What to do:
Repeat the data from the line containing "The image size" through the line containing "click(561, 599)", both included, and nothing else.
-- START OF Exercise data --
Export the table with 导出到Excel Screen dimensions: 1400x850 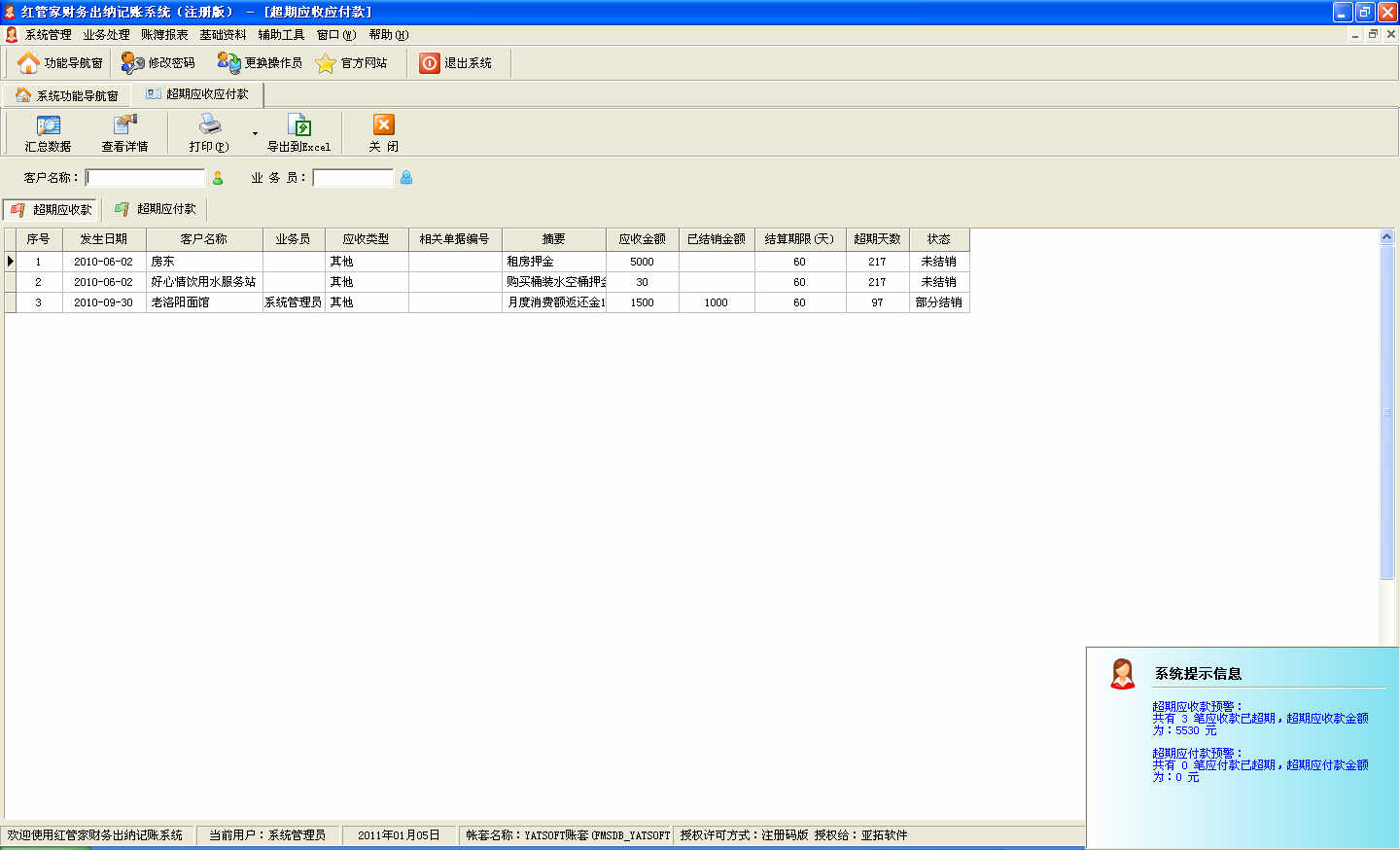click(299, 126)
-- END OF Exercise data --
-- START OF Exercise data --
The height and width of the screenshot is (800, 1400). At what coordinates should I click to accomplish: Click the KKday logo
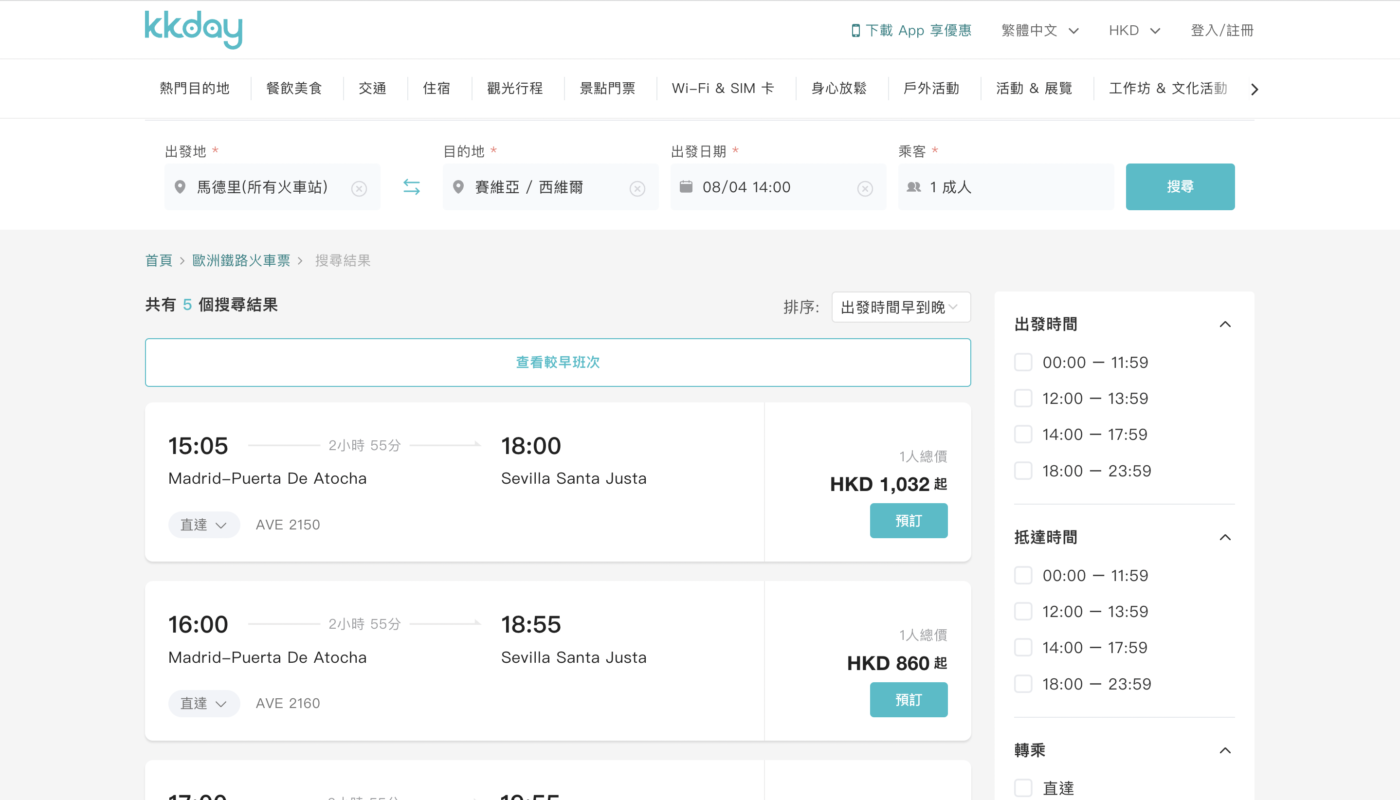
-- END OF Exercise data --
-- START OF Exercise data --
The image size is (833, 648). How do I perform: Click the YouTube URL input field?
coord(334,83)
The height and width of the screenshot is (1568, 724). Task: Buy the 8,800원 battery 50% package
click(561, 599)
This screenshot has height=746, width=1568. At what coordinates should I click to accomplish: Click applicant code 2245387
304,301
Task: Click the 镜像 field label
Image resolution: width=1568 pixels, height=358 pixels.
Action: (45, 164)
-- END OF Exercise data --
Answer to this task:
The image size is (833, 648). How do I perform: Click the YouTube URL input field?
coord(334,83)
The height and width of the screenshot is (1568, 724). Task: Buy the 8,800원 battery 50% package
click(561, 599)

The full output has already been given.